Its 8:29 it's almost dusk, the air is humid, thick going into my lungs. The bugs are out, if you don't keep moving they eat you alive. I take a short yet life changing walk to a simple play ground around the corner from my house. I pause and sit at the first landing on the play set. Me facing the road and my feet on the first step. I take a deep and longing full breath in of the humid air, and with a quick flick that ignites a life changing spark, and another deep breath in, but this time instead of humid air I breath in regret. I pause and repeat, and pause and repeat. And with in a few minutes my imagination takes hold of me, as the air and leafs become alive. And time slows and the world is no longer just the ground and the sky. The grass and the moving cars are no longer just things, the whole world becomes a monster. A monster that swallows me whole, takes away my pride and dignity, let's me know that I'm worthless in every way possible. As the regret comes to its end I slowly push its spark of life into the landing next to me. I slowly sit and wait for the numbness to envelop me, as the bugs no longer create a sting followed by and itch. I stand and walk in a direction un chosen by a person in the correct state of mind. And as the cars soon become booming machines violently speeding by me, my body lets the darkness consume my mind.
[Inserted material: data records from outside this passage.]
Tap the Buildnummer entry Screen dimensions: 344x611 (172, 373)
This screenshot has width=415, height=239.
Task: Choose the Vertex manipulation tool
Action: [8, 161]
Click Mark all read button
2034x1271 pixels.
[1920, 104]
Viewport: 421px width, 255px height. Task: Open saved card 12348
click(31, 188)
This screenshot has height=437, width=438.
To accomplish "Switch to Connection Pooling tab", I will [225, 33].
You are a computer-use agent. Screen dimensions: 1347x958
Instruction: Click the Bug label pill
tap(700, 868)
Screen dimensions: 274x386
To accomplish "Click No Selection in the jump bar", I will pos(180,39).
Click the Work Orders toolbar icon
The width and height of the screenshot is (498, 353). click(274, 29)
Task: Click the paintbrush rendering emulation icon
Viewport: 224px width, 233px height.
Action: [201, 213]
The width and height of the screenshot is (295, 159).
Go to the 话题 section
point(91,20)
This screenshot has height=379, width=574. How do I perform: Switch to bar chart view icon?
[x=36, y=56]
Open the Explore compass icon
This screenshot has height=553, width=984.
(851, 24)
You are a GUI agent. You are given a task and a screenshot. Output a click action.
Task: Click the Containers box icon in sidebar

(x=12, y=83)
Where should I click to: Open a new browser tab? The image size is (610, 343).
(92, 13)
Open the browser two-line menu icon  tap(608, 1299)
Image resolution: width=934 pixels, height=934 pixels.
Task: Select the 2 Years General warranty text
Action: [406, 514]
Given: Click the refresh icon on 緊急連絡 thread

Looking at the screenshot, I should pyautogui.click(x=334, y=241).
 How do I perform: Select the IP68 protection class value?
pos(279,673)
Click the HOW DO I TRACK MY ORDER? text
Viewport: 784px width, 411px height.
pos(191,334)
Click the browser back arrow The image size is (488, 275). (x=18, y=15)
There are certain things in life that are important to person. Some things are on a more emotional level, some no one understands. You will meet a person in your life. Someone you bond with unintentionally, someone you depend on seeing every day to keep you going. And when this person drives you to be a more beautiful and better you not just on the outside. They become very important for you to see every day. But when your every day interaction stops and you no longer see that person, you loose sight of who you are you lose sight of what you know isn't you. The things you worked so hard to remove slowly come back, weaving into you, becoming you. You put on a face, a front, a shield from the outside world that you tell yourself isn't there but deep down you know is. You live your life to the fullest, but at night when your in your room alone trapped in a box with your mind. The urge to throw up becomes so much more prominent, You know that regret is 2 feet away calling your name, you know that with a simple walk and with a quick flick that ignites a life changing spark, all your problems and fears and doubts will pause. The world will freeze, time will stop and your life will be so simple for just a split second.
That split second that time stops is all it takes to create a pattern. That split second can take years to stop wanting, to stop longing for. The thing that is regret, is $5.49 a box.